Trois semaines sans une goutte d’eau courante : la situation est désormais jugée très alarmante par les résidents, qui appellent à une intervention d’urgence.
Le calvaire quotidien des ménages
Priver d’eau une municipalité entière revient à paralyser la vie de milliers de familles.
Aujourd’hui à Bumbu, se procurer cette ressource vitale est devenu un parcours du combattant, mais aussi un gouffre financier.
Pour espérer remplir un simple bidon de 25 litres, les habitants doivent débourser entre 500 FC et 1 000 FC. À ce coût exorbitant pour les bourses locales, s’ajoute le prix du transport pour acheminer les récipients sur de longues distances, les points d’approvisionnement se trouvant en dehors de la commune.
« Nous n’en pouvons plus.
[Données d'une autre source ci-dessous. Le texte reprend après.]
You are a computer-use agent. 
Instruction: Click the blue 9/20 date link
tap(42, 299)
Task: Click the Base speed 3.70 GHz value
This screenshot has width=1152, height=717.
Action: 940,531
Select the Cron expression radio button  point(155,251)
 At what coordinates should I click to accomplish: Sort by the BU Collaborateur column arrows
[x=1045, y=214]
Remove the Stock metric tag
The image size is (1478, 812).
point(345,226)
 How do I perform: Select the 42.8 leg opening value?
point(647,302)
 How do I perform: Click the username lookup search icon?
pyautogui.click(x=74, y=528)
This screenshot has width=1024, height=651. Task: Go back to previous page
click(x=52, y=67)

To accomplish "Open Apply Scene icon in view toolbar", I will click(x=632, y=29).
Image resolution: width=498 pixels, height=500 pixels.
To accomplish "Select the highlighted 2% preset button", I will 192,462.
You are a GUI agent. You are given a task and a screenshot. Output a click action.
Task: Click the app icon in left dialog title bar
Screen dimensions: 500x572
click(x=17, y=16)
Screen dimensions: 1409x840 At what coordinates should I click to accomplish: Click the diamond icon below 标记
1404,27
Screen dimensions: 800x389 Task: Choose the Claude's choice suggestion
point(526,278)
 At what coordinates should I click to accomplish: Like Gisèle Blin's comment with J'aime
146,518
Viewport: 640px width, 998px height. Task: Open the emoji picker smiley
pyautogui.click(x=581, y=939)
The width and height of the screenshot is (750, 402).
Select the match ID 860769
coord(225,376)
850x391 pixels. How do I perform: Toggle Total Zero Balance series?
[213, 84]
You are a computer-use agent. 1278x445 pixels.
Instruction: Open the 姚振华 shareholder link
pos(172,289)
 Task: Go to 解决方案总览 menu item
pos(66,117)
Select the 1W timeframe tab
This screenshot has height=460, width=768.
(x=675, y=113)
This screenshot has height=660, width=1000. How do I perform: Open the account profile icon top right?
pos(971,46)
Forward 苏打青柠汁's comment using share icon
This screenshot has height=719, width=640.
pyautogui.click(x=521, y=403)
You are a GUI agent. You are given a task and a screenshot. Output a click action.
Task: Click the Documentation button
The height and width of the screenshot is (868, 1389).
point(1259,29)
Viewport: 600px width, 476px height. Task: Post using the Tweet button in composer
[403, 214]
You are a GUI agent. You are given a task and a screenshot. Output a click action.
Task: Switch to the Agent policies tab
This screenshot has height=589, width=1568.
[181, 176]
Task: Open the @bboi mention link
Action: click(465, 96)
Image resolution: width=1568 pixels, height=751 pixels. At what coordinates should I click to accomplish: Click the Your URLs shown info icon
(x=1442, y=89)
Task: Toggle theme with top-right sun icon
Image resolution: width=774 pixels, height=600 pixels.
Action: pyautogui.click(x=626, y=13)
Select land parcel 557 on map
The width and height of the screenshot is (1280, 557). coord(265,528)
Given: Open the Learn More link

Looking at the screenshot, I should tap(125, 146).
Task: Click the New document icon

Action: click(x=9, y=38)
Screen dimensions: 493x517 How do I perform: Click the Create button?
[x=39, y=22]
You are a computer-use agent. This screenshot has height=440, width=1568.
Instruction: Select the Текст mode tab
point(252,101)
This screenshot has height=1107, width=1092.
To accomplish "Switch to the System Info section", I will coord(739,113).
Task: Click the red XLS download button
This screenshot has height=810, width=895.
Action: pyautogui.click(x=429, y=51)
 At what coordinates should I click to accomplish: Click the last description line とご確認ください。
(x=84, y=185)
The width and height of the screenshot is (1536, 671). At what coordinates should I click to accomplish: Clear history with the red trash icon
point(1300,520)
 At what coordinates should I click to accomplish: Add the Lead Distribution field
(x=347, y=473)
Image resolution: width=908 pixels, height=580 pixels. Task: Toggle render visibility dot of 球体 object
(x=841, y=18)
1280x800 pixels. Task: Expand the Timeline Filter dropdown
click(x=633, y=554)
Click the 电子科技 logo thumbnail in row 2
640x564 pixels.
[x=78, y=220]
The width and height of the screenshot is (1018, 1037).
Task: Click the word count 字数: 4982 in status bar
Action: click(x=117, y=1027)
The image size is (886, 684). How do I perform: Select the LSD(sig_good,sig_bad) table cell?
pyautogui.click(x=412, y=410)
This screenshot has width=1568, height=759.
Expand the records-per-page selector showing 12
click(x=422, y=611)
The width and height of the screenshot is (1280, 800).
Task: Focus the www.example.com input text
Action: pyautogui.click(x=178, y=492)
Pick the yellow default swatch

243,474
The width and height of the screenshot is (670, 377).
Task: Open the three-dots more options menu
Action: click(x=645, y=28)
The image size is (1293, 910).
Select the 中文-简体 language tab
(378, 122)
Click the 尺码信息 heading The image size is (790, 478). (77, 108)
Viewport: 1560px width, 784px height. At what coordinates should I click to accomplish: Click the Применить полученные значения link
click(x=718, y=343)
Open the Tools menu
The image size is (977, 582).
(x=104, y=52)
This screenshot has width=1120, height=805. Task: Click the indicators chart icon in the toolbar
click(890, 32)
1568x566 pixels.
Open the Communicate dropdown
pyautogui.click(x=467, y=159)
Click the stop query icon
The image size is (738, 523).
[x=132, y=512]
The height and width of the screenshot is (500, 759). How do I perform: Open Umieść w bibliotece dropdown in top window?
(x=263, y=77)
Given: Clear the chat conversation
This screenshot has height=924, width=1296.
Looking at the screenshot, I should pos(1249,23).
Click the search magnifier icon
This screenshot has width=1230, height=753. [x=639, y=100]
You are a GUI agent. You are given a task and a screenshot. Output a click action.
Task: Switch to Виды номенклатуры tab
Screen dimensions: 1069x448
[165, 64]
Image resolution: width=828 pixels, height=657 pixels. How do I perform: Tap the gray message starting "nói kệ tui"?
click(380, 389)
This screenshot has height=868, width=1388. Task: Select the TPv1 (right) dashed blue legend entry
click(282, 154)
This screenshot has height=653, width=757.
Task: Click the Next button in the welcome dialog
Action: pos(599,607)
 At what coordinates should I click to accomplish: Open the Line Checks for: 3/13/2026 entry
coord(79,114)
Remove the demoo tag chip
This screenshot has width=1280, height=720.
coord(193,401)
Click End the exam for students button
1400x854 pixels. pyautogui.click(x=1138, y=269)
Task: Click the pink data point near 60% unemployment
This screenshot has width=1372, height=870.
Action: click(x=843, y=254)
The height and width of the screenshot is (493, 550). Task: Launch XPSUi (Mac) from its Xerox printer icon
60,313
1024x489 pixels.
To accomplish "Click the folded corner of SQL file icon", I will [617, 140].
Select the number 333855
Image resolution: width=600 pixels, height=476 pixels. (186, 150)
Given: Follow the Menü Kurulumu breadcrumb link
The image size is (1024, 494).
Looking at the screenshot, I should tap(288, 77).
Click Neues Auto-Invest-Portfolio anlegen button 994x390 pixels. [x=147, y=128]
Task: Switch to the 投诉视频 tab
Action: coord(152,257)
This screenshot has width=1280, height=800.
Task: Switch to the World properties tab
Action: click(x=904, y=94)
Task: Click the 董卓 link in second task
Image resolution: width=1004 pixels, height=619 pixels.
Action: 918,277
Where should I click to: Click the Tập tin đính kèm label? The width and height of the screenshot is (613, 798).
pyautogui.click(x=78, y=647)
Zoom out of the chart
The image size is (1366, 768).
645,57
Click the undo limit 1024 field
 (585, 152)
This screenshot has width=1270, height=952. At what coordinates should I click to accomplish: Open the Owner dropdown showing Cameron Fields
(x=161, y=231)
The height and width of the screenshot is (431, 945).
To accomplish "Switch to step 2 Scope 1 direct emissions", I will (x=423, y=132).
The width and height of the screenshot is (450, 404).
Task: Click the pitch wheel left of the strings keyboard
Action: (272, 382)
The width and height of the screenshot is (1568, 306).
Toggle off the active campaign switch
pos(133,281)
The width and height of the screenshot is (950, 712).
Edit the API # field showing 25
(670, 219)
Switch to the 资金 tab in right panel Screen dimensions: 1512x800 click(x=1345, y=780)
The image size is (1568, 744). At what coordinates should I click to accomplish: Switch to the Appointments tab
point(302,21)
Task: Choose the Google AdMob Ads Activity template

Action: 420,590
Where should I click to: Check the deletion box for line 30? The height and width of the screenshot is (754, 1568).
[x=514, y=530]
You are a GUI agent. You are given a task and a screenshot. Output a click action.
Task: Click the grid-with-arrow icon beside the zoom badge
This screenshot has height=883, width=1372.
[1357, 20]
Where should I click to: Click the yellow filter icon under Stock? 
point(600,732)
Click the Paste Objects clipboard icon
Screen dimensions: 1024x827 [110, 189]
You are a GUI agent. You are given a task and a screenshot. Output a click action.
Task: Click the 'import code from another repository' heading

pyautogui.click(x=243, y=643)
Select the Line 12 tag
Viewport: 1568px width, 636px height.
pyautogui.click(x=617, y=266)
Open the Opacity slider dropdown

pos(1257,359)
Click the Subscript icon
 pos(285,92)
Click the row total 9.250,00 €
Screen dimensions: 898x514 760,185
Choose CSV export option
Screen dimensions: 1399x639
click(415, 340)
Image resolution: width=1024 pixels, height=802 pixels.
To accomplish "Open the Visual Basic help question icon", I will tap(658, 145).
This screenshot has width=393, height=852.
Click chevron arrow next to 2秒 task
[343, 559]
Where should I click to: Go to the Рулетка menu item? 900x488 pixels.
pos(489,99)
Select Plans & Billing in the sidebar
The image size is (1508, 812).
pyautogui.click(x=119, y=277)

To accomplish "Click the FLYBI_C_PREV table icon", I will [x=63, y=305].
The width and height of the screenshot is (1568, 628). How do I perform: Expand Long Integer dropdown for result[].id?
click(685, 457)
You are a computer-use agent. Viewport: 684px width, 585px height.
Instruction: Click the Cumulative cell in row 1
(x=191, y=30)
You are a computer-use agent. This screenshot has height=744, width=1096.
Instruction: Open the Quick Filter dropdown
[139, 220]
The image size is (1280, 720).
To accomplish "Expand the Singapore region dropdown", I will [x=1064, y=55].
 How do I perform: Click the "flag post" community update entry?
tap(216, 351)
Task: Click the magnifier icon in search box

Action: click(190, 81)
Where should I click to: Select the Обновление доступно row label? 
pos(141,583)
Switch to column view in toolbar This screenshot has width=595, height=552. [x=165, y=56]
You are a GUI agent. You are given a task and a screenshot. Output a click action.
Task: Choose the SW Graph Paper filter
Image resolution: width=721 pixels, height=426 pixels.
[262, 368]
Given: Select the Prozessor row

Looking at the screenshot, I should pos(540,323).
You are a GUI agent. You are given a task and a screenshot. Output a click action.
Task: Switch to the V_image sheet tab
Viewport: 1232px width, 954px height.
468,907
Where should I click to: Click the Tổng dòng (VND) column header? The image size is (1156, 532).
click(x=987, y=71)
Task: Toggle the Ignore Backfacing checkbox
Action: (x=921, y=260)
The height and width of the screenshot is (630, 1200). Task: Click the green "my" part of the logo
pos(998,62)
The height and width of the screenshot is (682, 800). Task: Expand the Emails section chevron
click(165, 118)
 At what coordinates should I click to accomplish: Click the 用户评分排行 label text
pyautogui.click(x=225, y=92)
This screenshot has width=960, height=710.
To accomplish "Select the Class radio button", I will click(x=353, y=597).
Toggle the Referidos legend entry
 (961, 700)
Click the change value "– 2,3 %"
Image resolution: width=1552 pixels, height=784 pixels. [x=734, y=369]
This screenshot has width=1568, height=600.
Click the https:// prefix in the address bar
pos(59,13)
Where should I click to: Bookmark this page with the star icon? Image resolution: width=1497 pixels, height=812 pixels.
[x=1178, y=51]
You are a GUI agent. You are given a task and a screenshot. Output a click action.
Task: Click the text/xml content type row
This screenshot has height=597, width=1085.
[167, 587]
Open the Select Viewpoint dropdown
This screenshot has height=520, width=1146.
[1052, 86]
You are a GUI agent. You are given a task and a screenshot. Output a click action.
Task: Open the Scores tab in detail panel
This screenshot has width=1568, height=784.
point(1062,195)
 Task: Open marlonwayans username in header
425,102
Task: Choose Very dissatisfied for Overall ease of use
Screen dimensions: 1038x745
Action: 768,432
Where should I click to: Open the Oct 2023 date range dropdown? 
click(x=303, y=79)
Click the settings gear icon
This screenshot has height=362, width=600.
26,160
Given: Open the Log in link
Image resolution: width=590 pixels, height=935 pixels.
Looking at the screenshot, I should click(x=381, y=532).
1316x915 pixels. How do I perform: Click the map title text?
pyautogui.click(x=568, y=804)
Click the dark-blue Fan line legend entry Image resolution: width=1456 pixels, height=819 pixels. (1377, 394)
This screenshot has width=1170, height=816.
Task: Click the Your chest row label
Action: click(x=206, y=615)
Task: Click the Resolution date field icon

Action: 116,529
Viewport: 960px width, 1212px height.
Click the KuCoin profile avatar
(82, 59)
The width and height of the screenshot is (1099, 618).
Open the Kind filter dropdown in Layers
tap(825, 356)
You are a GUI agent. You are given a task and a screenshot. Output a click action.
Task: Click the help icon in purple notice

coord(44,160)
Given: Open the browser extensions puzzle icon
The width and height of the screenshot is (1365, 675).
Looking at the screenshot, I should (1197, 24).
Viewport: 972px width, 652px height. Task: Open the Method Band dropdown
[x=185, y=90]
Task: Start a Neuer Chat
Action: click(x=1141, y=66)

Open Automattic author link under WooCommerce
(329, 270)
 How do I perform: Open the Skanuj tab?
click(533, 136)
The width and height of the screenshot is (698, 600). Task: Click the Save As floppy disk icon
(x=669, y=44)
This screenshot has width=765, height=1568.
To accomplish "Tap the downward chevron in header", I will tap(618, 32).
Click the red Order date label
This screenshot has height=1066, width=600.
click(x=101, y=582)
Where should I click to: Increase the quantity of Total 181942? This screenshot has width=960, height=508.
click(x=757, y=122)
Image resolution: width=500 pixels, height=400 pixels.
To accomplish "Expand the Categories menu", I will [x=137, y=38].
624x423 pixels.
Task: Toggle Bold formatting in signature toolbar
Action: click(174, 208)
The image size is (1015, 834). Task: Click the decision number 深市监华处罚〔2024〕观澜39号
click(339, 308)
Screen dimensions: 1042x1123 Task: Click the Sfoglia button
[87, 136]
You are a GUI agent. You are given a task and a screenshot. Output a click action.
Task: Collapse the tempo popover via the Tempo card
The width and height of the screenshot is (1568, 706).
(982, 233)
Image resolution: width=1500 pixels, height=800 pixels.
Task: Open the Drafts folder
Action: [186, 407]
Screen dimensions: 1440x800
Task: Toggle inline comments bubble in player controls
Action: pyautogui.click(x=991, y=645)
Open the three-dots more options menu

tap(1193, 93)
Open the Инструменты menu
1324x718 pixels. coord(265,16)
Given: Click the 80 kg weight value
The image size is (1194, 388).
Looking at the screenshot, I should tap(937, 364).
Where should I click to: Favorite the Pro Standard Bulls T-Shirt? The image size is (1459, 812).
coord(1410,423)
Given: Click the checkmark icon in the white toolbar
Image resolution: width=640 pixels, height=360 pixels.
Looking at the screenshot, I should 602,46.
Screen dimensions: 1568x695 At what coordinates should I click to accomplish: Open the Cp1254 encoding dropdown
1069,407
L’eau c’est la vie, et aujourd’hui à Bumbu, la vie coûte trop cher. Nous passons nos journées à chercher de l’eau au lieu d’aller travailler ou d’envoyer les enfants à l’école de manière sereine », déplore un père de famille.
Un appel pressant à la Regideso et aux autorités
Face à ce risque sanitaire et social majeur, la population se sent abandonnée. L’urgence de la situation exige des mesures immédiates
Il est impératif que les autorités urbaines, le gouvernement provincial de Kinshasa et les responsables de la Regideso (Régie de distribution d’eau) sortent de leur silence. Une issue favorable doit être trouvée sans délai pour rétablir la desserte et sauver les habitants de la commune de Bumbu, ainsi que ceux des municipalités environnantes qui partagent le même calvaire.
Chaque jour qui passe sans eau aggrave la précarité et menace la santé publique.
Les regards sont désormais tournés vers les décideurs : l’heure n’est plus aux promesses, mais aux actions concrètes.